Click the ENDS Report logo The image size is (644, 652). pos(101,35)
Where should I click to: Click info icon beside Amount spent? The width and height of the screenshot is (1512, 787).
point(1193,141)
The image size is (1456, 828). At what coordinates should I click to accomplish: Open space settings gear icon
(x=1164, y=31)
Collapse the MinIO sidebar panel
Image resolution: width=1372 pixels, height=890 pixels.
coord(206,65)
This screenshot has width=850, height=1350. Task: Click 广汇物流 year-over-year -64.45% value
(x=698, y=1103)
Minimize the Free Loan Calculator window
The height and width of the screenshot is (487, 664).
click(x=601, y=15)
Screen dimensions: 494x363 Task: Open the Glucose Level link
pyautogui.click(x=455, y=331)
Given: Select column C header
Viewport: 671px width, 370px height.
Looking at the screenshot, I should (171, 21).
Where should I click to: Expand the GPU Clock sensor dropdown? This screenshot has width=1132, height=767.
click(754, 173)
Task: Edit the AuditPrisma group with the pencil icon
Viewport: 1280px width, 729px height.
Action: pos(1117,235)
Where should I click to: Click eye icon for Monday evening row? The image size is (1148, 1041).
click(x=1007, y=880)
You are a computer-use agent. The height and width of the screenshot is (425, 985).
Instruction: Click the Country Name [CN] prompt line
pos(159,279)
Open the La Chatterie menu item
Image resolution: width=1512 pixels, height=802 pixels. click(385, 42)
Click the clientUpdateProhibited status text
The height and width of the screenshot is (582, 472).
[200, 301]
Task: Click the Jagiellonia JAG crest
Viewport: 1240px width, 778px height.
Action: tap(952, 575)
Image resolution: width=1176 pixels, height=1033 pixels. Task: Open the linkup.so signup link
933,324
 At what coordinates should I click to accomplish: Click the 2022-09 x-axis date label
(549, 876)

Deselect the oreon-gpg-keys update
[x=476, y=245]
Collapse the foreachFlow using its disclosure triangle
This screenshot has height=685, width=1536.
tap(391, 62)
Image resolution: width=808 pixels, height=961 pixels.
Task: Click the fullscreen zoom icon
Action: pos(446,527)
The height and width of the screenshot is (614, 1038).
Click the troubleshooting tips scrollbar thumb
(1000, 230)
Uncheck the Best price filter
-*-*-
◆ **REQUIREMENT**: Write the entries out again exactly.

◆ **SOLUTION BELOW**:
Click the ENDS Report logo The image size is (644, 652). pos(101,35)
Where should I click to: Click info icon beside Amount spent? The width and height of the screenshot is (1512, 787).
point(1193,141)
The image size is (1456, 828). At what coordinates should I click to accomplish: Open space settings gear icon
(x=1164, y=31)
Collapse the MinIO sidebar panel
Image resolution: width=1372 pixels, height=890 pixels.
coord(206,65)
This screenshot has width=850, height=1350. Task: Click 广汇物流 year-over-year -64.45% value
(x=698, y=1103)
Minimize the Free Loan Calculator window
The height and width of the screenshot is (487, 664).
click(x=601, y=15)
Screen dimensions: 494x363 Task: Open the Glucose Level link
pyautogui.click(x=455, y=331)
Given: Select column C header
Viewport: 671px width, 370px height.
Looking at the screenshot, I should (171, 21).
Where should I click to: Expand the GPU Clock sensor dropdown? This screenshot has width=1132, height=767.
click(754, 173)
Task: Edit the AuditPrisma group with the pencil icon
Viewport: 1280px width, 729px height.
Action: pos(1117,235)
Where should I click to: Click eye icon for Monday evening row? The image size is (1148, 1041).
click(x=1007, y=880)
You are a computer-use agent. The height and width of the screenshot is (425, 985).
Instruction: Click the Country Name [CN] prompt line
pos(159,279)
Open the La Chatterie menu item
Image resolution: width=1512 pixels, height=802 pixels. click(385, 42)
Click the clientUpdateProhibited status text
The height and width of the screenshot is (582, 472).
[200, 301]
Task: Click the Jagiellonia JAG crest
Viewport: 1240px width, 778px height.
Action: tap(952, 575)
Image resolution: width=1176 pixels, height=1033 pixels. Task: Open the linkup.so signup link
933,324
 At what coordinates should I click to accomplish: Click the 2022-09 x-axis date label
(549, 876)

Deselect the oreon-gpg-keys update
[x=476, y=245]
Collapse the foreachFlow using its disclosure triangle
This screenshot has height=685, width=1536.
tap(391, 62)
Image resolution: width=808 pixels, height=961 pixels.
Task: Click the fullscreen zoom icon
Action: pos(446,527)
The height and width of the screenshot is (614, 1038).
Click the troubleshooting tips scrollbar thumb
(1000, 230)
Uncheck the Best price filter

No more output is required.